5. Read my tsundoku books and journal articles.

I have about three books/journal issues that I’ve been meaning to read to improve my teaching and academic skills. As above, what better time will I have?

6. Catch up on the TV shows I recorded on PVR.

Basically, that’s the latest season of Ducktales with the whole Della Duck arc and also Gravity Falls, which I started recording and then switched to watching on Disney+ when it became available.

I also have the Blu-Ray set of 1960s Batman (a birthday gift from Husband and my sister) that I’ve never watched all the way through. Maybe now is when I can most appreciate those Biff! Wham! Pow! after-school vibes the most.

7. Cut my own hair (and not look like I had an accident with a weedwhacker)

In this, it seems like I’m lucky that I prefer “men’s” styles. When I search online, mainstream women’s style articles are like, “DO NOT TOUCH YOUR HAIR. YOU’RE GOING TO MESS THIS UP AND HAVE TO WEAR A PAPER BAG OVER YOUR HEAD FOR THE REST OF YOUR LIFE. OMFG.” And men’s style articles are like, “WANT TO SAVE $$$??? CUT YOUR OWN HAIR AT HOME!!! I’VE BEEN DOING IT SINCE I WAS 5!”

There’s still a ton of skill that goes into cutting conventionally masculine hairstyles, obviously. No way will my best efforts will come close to the work of my fantastic and talented hairdresser. But can I use clippers, trimmers, and scissors in the meantime to keep my hair from driving me bananas? And still look like an adult human being? Probably.

Besides, it seems like fun. What’s the worst that could happen? I have to give myself a buzz cut after I screw up? I’m okay with that. It’ll grow back within, like, a month.

ETA after first attempt:

Me after my first try cutting my own hair

Not only do I look… presentable from the front (don’t ask about the back), it was kind of fun and… freeing. Next time, I think I can do a better job if I use the sharper mini-clipper from the start, maintain my cut every week, and set myself up so I don’t have to hold the mirror while trying to do the back. Still can’t wait for when I can get back to the barbershop though!
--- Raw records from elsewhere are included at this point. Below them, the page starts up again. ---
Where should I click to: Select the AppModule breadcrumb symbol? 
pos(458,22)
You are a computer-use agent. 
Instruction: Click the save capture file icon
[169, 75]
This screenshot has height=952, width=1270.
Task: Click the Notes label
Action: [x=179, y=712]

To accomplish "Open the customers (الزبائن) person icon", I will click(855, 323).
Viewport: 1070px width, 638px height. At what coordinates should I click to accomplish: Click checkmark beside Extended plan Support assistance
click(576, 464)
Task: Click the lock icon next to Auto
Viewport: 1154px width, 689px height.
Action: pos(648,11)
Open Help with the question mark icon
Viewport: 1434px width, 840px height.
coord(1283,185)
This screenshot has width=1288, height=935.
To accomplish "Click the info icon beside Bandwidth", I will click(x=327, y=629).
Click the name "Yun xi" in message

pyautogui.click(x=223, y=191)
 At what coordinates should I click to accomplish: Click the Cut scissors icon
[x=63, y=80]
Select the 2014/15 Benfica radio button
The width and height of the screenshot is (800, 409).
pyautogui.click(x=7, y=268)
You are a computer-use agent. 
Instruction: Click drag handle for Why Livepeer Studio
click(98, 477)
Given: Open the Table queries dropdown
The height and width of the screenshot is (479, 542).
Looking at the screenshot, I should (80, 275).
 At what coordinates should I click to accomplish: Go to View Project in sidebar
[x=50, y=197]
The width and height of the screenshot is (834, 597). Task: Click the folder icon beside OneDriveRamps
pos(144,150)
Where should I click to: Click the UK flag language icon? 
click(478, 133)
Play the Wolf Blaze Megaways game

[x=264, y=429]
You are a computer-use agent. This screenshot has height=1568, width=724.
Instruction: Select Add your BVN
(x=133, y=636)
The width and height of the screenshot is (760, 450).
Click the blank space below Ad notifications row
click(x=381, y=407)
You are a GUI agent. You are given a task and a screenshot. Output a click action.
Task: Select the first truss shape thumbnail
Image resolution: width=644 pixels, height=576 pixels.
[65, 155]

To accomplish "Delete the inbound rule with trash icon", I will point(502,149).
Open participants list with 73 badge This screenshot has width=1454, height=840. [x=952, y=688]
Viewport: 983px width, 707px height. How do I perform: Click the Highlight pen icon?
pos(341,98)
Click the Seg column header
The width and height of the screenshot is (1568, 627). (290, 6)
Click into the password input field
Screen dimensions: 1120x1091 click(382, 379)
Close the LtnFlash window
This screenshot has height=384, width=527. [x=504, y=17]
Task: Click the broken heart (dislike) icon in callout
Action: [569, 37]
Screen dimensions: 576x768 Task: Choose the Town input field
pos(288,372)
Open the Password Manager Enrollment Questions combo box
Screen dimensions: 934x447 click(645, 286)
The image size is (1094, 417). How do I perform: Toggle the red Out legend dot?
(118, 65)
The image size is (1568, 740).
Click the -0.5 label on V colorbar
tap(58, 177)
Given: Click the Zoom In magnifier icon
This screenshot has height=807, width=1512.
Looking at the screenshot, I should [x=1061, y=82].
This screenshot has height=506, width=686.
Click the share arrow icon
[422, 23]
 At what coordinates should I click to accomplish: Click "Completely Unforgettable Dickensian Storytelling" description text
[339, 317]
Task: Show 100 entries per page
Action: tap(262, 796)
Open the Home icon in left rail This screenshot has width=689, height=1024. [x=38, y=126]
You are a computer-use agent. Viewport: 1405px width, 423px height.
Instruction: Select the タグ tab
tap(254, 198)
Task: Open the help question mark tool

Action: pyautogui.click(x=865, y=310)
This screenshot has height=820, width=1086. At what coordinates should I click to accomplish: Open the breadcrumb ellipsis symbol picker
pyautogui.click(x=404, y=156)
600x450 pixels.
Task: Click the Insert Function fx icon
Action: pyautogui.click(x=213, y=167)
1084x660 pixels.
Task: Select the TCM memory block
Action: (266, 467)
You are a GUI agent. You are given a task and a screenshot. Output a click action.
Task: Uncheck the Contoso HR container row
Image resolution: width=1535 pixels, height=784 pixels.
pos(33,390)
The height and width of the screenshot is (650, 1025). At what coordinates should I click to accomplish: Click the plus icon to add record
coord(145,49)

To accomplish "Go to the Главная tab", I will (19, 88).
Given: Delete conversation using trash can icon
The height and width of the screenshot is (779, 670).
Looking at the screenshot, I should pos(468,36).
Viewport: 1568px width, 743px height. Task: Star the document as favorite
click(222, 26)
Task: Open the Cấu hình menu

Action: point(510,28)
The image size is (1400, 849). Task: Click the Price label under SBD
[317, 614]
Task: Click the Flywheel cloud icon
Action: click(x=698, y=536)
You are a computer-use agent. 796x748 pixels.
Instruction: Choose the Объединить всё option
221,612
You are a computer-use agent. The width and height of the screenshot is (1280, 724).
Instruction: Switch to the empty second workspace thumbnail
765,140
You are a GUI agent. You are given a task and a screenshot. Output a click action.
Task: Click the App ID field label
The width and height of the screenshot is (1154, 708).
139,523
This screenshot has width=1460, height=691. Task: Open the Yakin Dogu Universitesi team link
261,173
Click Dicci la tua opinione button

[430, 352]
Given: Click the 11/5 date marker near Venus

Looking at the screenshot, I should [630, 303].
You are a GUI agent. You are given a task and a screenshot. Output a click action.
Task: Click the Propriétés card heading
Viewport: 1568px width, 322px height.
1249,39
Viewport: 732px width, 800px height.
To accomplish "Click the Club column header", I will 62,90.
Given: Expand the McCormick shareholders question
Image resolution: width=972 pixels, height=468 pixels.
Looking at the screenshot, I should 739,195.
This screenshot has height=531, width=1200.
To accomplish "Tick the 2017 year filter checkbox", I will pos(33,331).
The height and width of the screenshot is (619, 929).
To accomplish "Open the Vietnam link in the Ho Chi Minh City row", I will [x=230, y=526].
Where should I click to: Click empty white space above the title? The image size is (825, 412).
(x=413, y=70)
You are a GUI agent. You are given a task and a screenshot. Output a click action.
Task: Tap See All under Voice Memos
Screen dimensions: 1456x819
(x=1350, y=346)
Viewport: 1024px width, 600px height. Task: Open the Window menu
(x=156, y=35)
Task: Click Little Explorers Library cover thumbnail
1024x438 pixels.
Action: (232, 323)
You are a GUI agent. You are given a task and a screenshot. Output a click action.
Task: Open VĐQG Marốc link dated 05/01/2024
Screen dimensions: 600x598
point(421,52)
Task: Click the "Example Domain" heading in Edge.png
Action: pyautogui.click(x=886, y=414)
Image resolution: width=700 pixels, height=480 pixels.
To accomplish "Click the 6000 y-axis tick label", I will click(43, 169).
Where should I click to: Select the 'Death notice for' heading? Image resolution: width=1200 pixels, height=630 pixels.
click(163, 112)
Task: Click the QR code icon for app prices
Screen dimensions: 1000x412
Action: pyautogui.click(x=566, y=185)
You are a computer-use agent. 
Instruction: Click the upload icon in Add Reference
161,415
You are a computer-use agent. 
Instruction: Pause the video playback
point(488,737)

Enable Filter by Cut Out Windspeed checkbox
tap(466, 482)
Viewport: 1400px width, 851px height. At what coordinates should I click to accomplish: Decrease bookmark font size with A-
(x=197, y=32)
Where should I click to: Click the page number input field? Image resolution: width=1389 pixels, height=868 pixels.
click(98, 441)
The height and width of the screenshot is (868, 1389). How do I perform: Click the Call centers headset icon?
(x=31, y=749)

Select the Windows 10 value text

8. Do exercise videos and martial arts lessons on YouTube

Again, I’ve never been a big exercise class/video/YouTube fan in general. But I need to get cardio somehow, and if there’s one thing I’ve learned, it’s that I’m lazy. Without a coach or instructor to tell me what to do and when, I won’t do the exercise for thirty whole seconds/keep going without a rest/push myself.

So I’d like to learn how to integrate workout videos into my routine. So far, I’ve gone back to boxing with some shadowboxing and boxercise workouts. I’ve also found a few martial arts lessons that look like fun. I can’t make it all the way through without pausing yet, but I’m looking forward to discovering new resources and having fun finding out which work best for me.